(Exercise material):

######

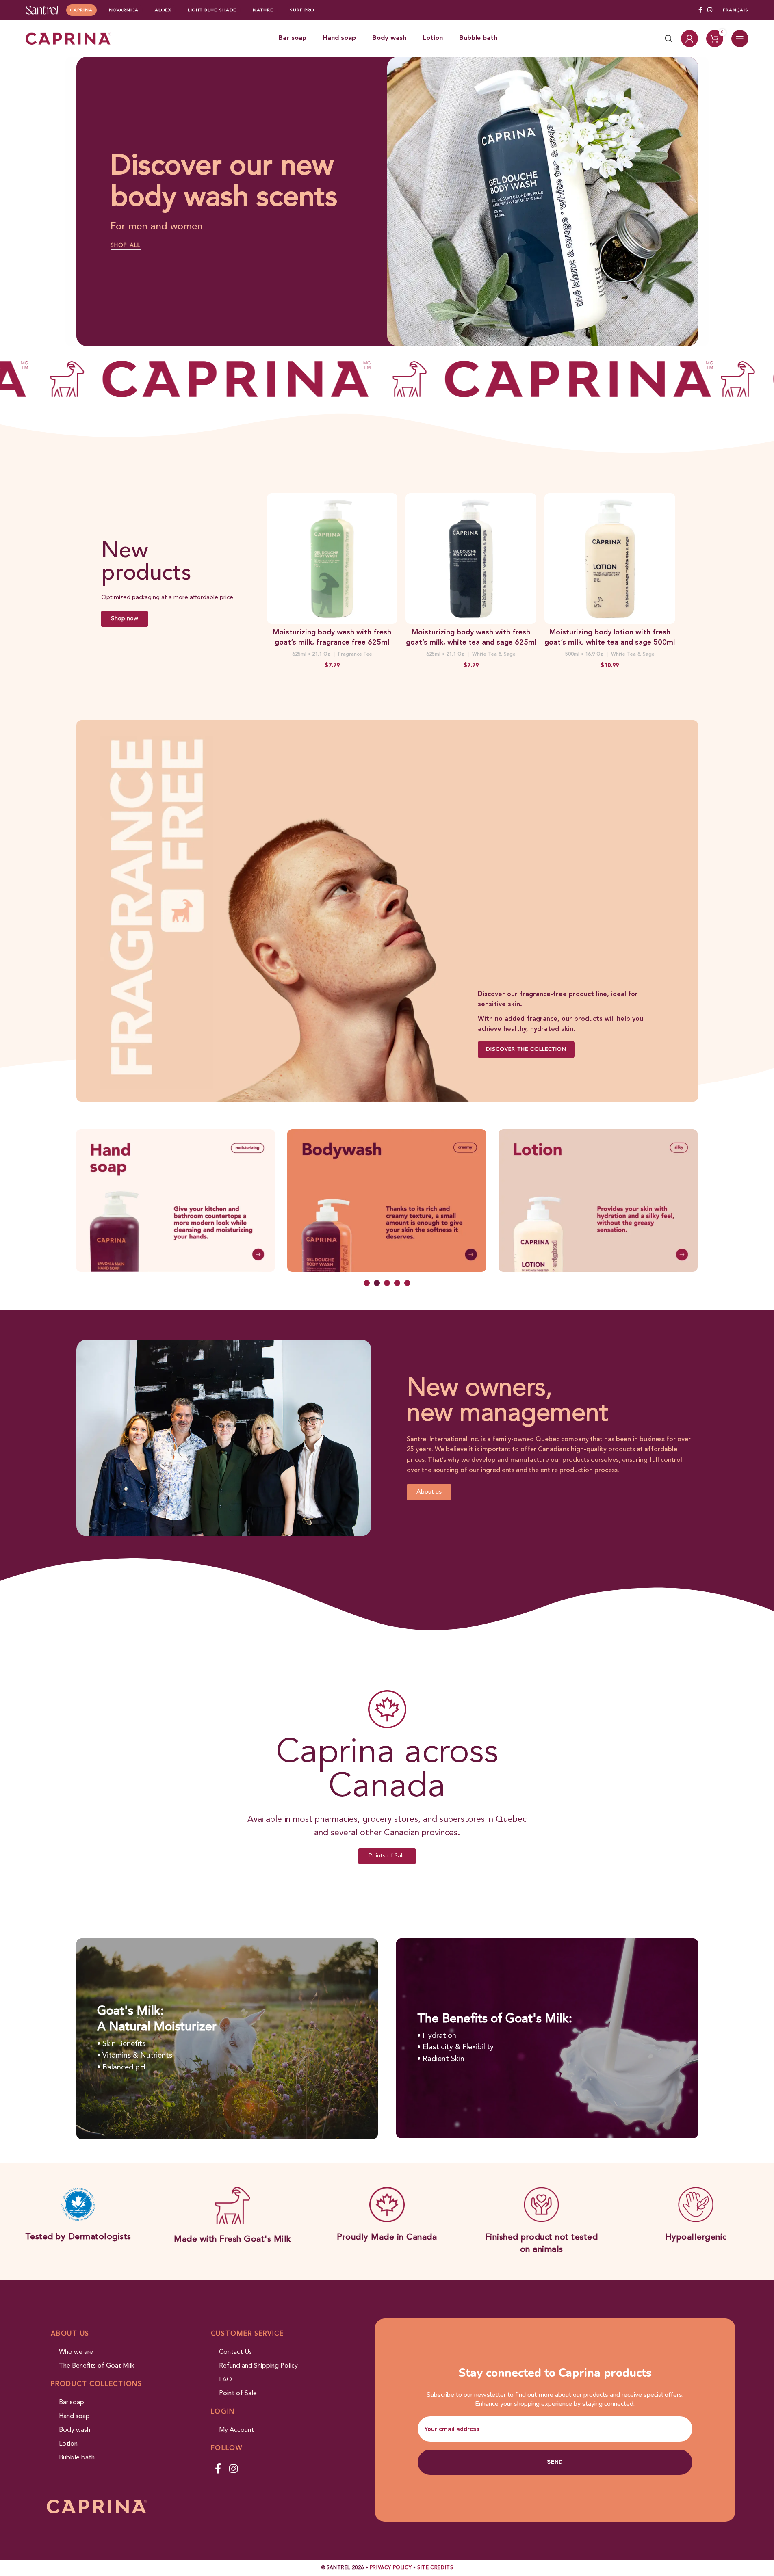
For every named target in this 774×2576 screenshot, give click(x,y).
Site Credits (435, 2567)
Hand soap (74, 2416)
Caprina (81, 10)
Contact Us (235, 2352)
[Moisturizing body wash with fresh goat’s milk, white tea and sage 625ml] (470, 558)
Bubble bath (77, 2458)
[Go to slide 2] (377, 1283)
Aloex (163, 10)
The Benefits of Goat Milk (96, 2366)
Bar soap (71, 2402)
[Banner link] (387, 911)
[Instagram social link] (710, 10)
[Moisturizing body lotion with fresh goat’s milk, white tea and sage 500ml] (609, 558)
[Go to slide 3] (387, 1283)
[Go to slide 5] (407, 1283)
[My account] (689, 38)
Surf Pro (302, 10)
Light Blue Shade (212, 10)
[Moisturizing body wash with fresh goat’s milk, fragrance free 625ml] (332, 558)
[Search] (669, 38)
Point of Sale (238, 2393)
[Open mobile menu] (739, 38)
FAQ (225, 2380)
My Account (236, 2430)
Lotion (68, 2444)
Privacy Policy (391, 2567)
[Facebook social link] (700, 10)
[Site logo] (42, 9)
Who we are (76, 2352)
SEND (555, 2462)
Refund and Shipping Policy (258, 2366)
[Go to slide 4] (397, 1283)
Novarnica (124, 10)
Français (735, 10)
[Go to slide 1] (367, 1283)
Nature (263, 10)
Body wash (74, 2430)
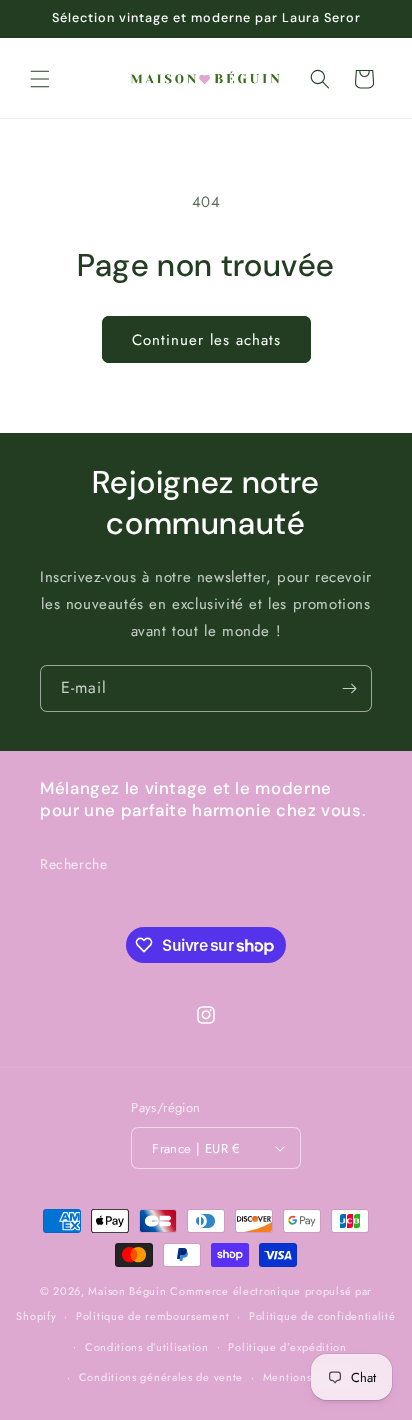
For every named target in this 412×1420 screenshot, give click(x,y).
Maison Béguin (127, 1291)
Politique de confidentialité (322, 1316)
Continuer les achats (206, 340)
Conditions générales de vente (161, 1377)
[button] (40, 79)
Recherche (73, 864)
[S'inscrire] (349, 688)
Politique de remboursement (152, 1316)
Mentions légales (308, 1377)
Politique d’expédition (287, 1347)
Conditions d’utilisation (147, 1347)
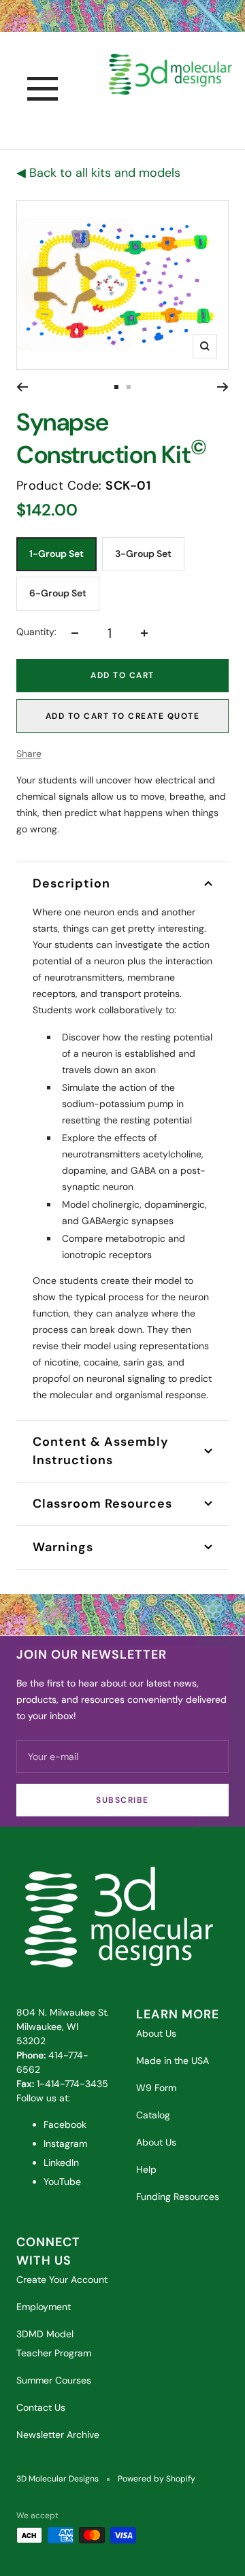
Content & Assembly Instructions (101, 1451)
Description (71, 883)
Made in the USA (172, 2060)
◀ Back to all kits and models (98, 173)
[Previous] (22, 387)
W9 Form (156, 2088)
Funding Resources (177, 2196)
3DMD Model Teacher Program (53, 2343)
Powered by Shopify (156, 2478)
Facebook (65, 2124)
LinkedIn (61, 2162)
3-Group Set (143, 553)
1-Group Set (56, 553)
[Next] (223, 387)
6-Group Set (57, 593)
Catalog (153, 2115)
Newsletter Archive (57, 2434)
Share (29, 753)
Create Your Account (62, 2279)
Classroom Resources (102, 1503)
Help (146, 2169)
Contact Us (40, 2407)
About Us (156, 2033)
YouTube (62, 2181)
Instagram (65, 2143)
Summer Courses (53, 2380)
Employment (43, 2307)
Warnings (63, 1547)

######

Search the data for the string "social" and copy out every line where it is found.

[Instagram social link] (710, 10)
[Facebook social link] (700, 10)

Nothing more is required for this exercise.